How comfortable are you at the Trinidad Country Club?


Those of us who “took tear gas” in the 70s remember NJAC as our hope that “every
creed and race find an equal placeScreen Shot 2015-07-12 at 19.30.29“.  I now ask the question … will Chief Servant Makandal Daaga and Mrs. Liseli Daagaor or Bro. Khafra Kambon be at the UNC meeting at the Trinidad Country Club.  And if we rewound the clock to (2010) the year of their ascendency to political office how would this article have been re-written:  http://legacy.guardian.co.tt/archives/2004-04-27/news3.html.

Here is the text of the article:
BY COREY CONNELLY
A decision on the itinerary for the visit of former South African President Nelson Mandela is expected to be finalised today, communications specialist in the Ministry of Foreign Affairs Cheryl Moses says.
However, a luncheon for Mandela at the Country Club on Friday has now been shifted to the Hilton Trinidad.
“The agenda still has to be confirmed,” Moses said yesterday in a telephone interview.
She said a CONCACAF and Government team was expected to meet yesterday to deliberate on the agenda. A confirmation is expected some time today.  Last week, controversy erupted between Government and CONCACAF over the protocol for the event.
However, Prime Minister Patrick Manning, speaking in Parliament on Friday, assured that the impasse between Government and CONCACAF over the visit had been resolved.  He also confirmed that the visit would be an official one.
Mandela is scheduled to arrive in T&T on Thursday for a two-day visit to advance South Africa’s bid to host the 2010 football World Cup tournament.
He is expected to leave for Grenada on May 1.
In a statement yesterday, chairman of the Emancipation Support Committee Khafra Kambon continued his attack on the initial decision to host Mandela at the Country Club.
The decision to host Mandela had drawn differing comments for and against.

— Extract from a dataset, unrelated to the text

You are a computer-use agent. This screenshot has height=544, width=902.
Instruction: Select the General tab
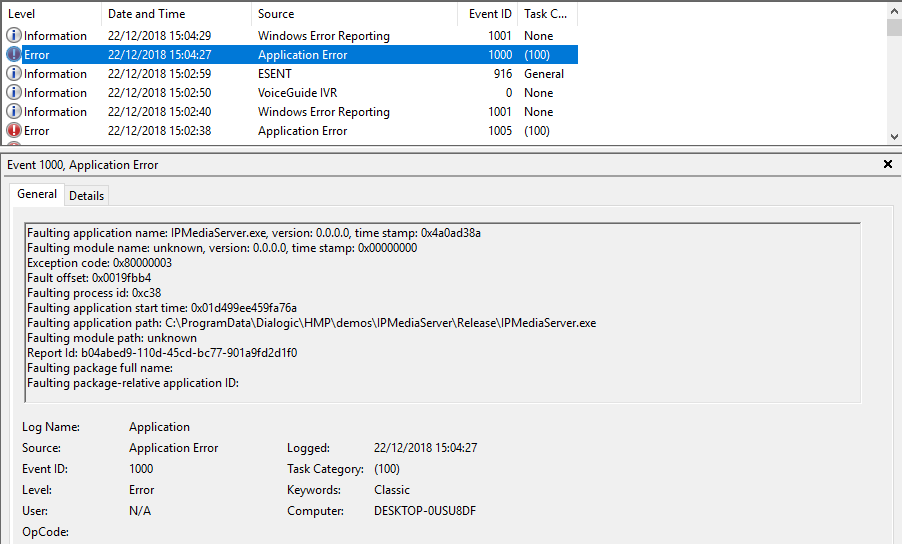click(37, 195)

Khambon said while they applauded CONCACAF’s initiative to host Mandela, “an attention to symbolic things can have the character to enhance or destroy the meaning of the visit.

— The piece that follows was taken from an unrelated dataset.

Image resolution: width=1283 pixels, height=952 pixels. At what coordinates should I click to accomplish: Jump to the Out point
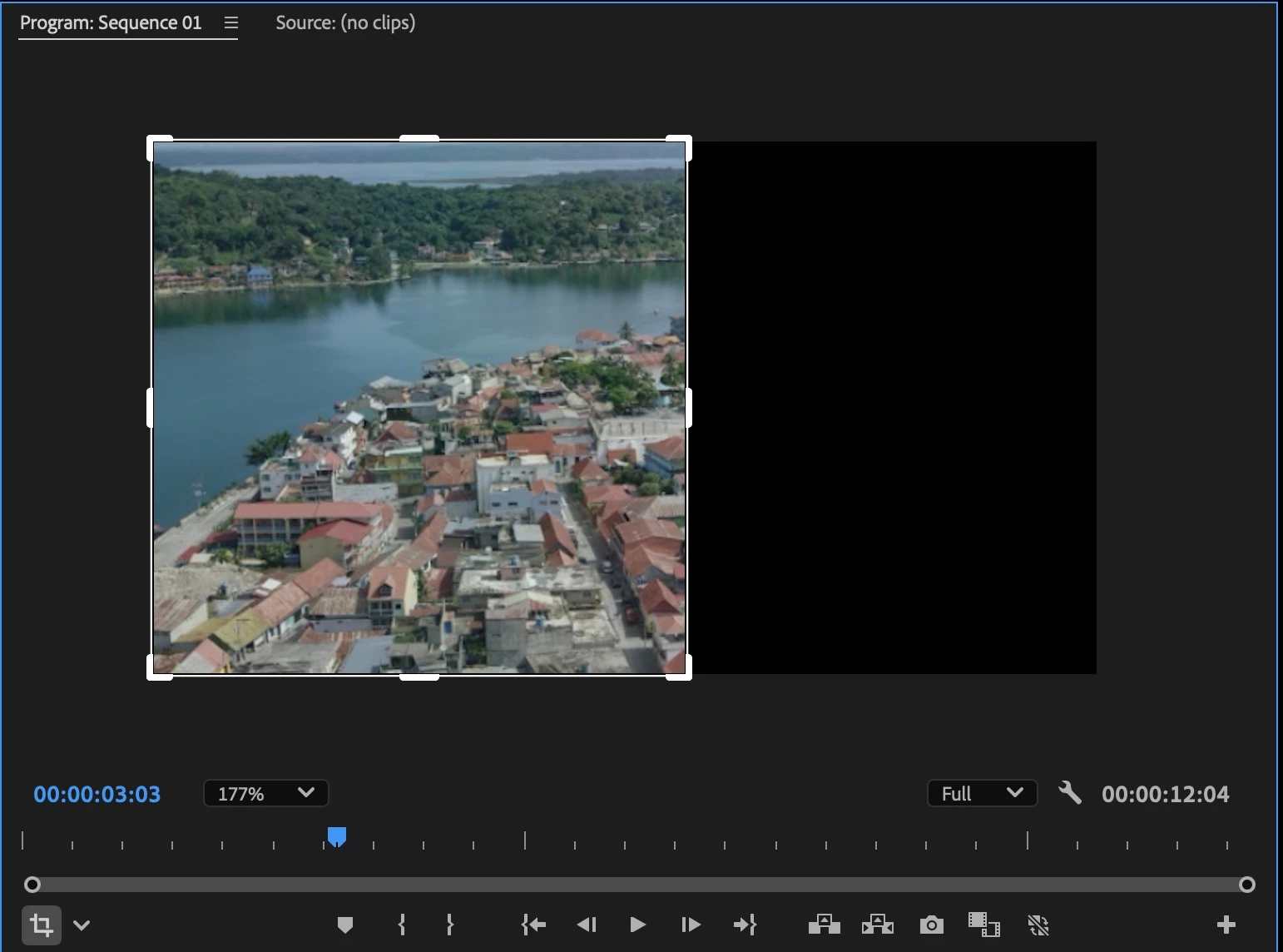[745, 925]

“In this context, we are deeply troubled, as are many people in the nation, at the decision announced to hold a function at the notorious Country Club for Mr Mandela,” he said.
Kambon said the 1970 Black Power movement had sought to “cleanse the society of the entrenched vestiges of racism that traumatised the nation.”
He added: “The supreme symbol of white racism at the time was the Country Club, an institution whose rabid policies insulted the people of this country and embarrassed the nation internationally, at one time provoking an official enquiry into its scandalous practice of excluding people with black skins.”
Kambon said the club was “a symbol of the slave master complex, and it should be shunned by all who stood up for their dignity.”